A camada de hardware é igualmente dependente. O drone Hornet, da Perennial Autonomy — empresa fundada pelo ex-CEO do Google, Eric Schmidt —, tornou-se um dos veículos de ataque de médio alcance mais utilizados. Com um custo unitário estimado entre US$ 7,5 mil e US$ 10 mil, ele oferece uma taxa de retorno impressionante: fontes próximas à empresa estimam que para cada dólar gasto em um Hornet, cerca de US$ 60 em ativos russos são destruídos.

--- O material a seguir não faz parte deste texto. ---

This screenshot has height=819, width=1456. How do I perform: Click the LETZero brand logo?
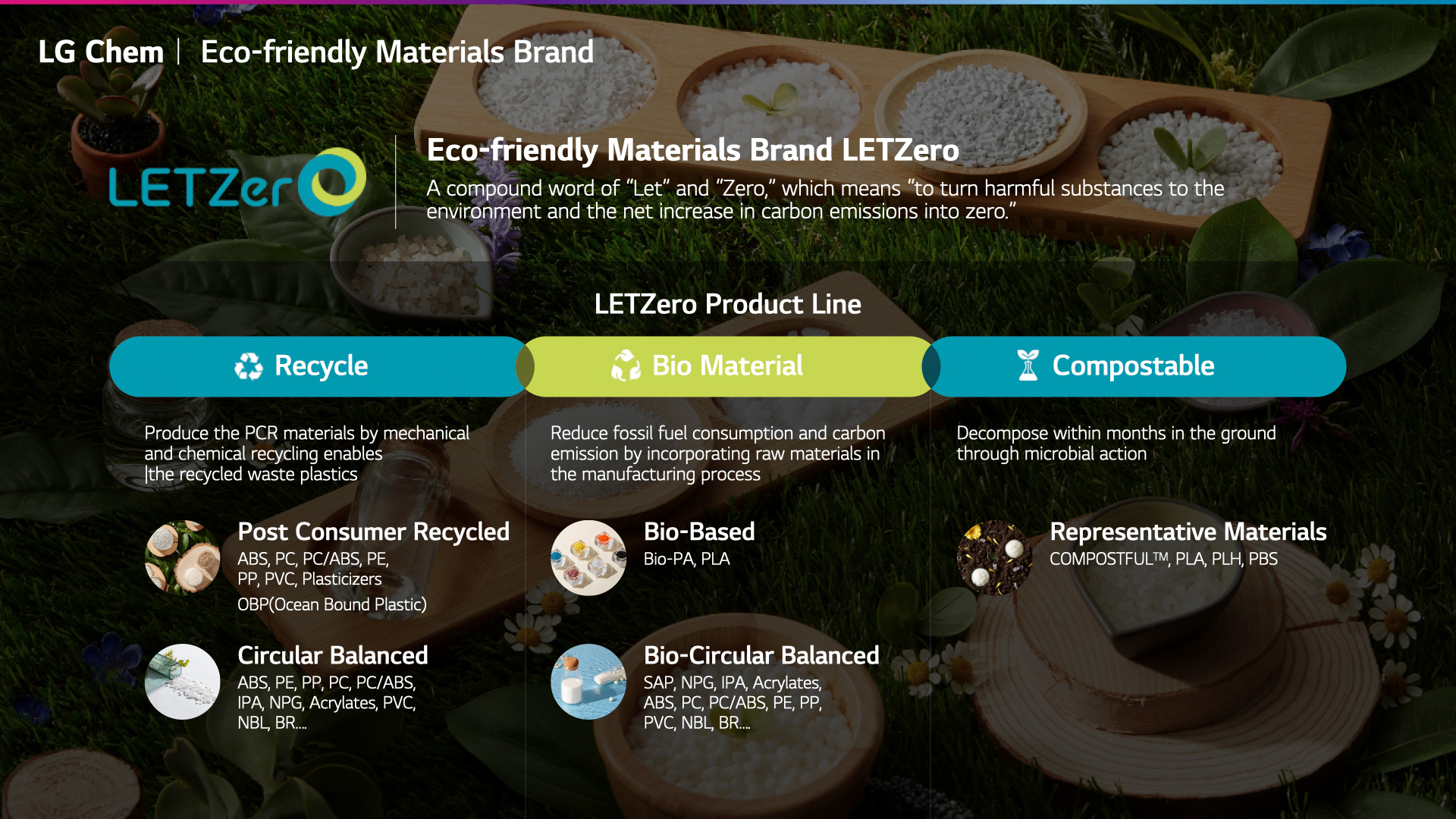pos(237,182)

Finalmente, o software da Palantir, cofundada por Peter Thiel, agrega dados de inteligência para otimizar rotas de voo, identificar corredores seguros e evitar as defesas aéreas e de guerra eletrônica russas, transformando cada missão em uma operação guiada por dados.

A vulnerabilidade estratégica

Essa dependência não é meramente teórica e já gera atritos e ansiedade em Kiev. Oficiais ucranianos expressam nervosismo sobre a possibilidade de a Starlink ser desligada por uma decisão unilateral de Musk. “O que acontece se Elon Musk ou alguém na SpaceX desligar tudo?”, questionou um oficial à reportagem. A preocupação tem fundamento. O próprio presidente Volodymyr Zelenskyy admitiu que uma disputa sobre a permissão para usar a Starlink em ataques dentro do território russo contribuiu para um desentendimento com seu então ministro da Defesa, que teria dado garantias infundadas sobre o acesso.

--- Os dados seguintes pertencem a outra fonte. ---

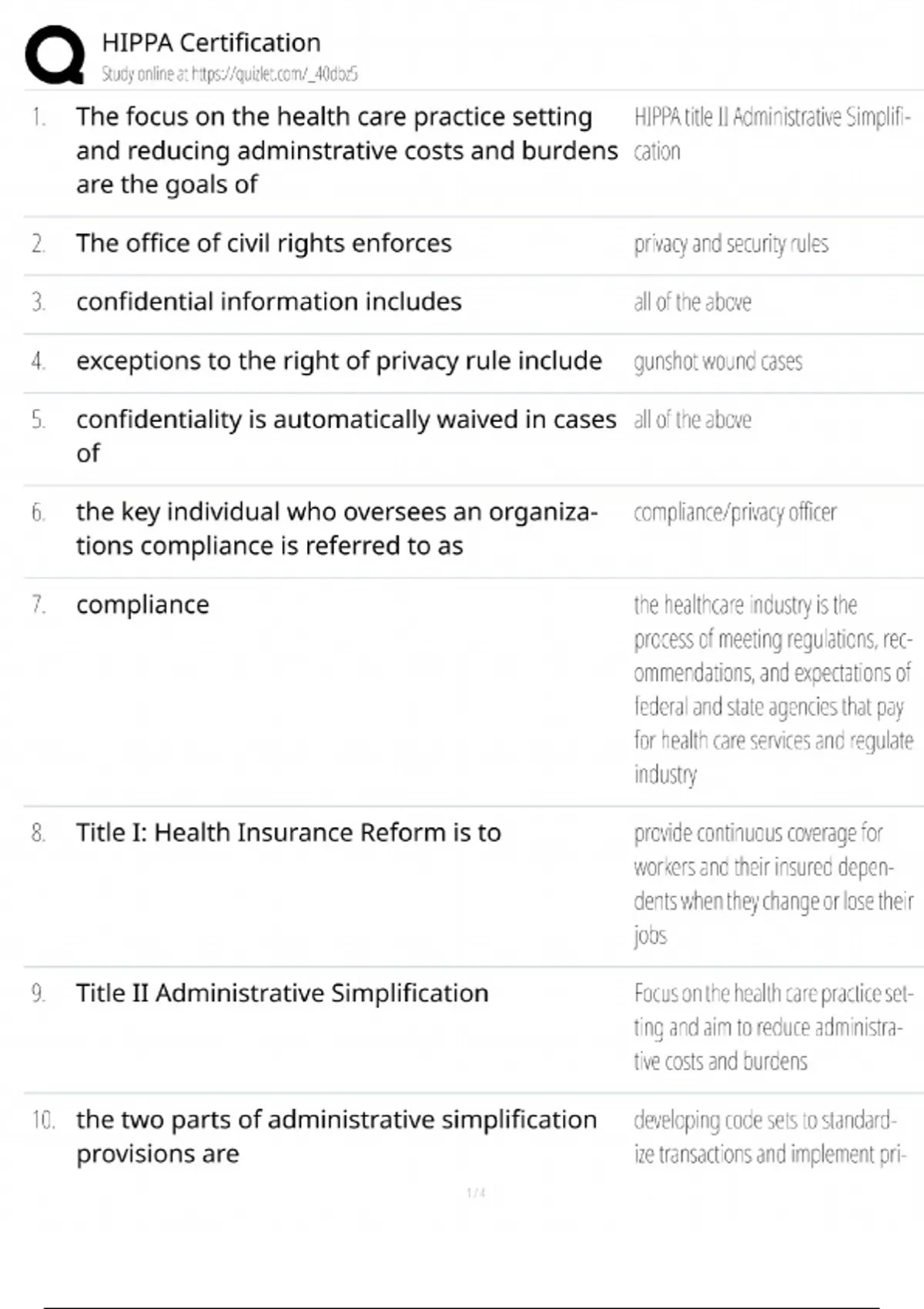This screenshot has height=1309, width=924.
Task: Click the 'gunshot wound cases' answer
Action: point(718,361)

O episódio ilustra a nova realidade geopolítica: decisões tomadas por executivos de tecnologia podem ter um impacto tão imediato no campo de batalha quanto as de generais ou diplomatas. A Ucrânia se vê na posição de ter que negociar não apenas com governos, mas também com corporações cujos interesses nem sempre se alinham com os seus objetivos de guerra. Enquanto isso, a Rússia trabalha para desenvolver seu próprio sistema de comunicação via satélite, o Rassvet, que poderia ser implementado até 2027, erodindo a vantagem tecnológica que a Ucrânia hoje desfruta. A corrida armamentista agora se estende à infraestrutura de comunicação comercial no espaço.

A digitalização da guerra deu à Ucrânia ferramentas para resistir a um adversário muito maior, mas o preço dessa modernização é uma nova forma de soberania mitigada. A capacidade de defesa do país está, em parte, atrelada à continuidade de serviços comerciais estrangeiros. A questão que paira sobre Kiev — e que serve de lição para outras nações — é como garantir autonomia estratégica quando as armas mais eficazes são, na verdade, serviços controlados por terceiros.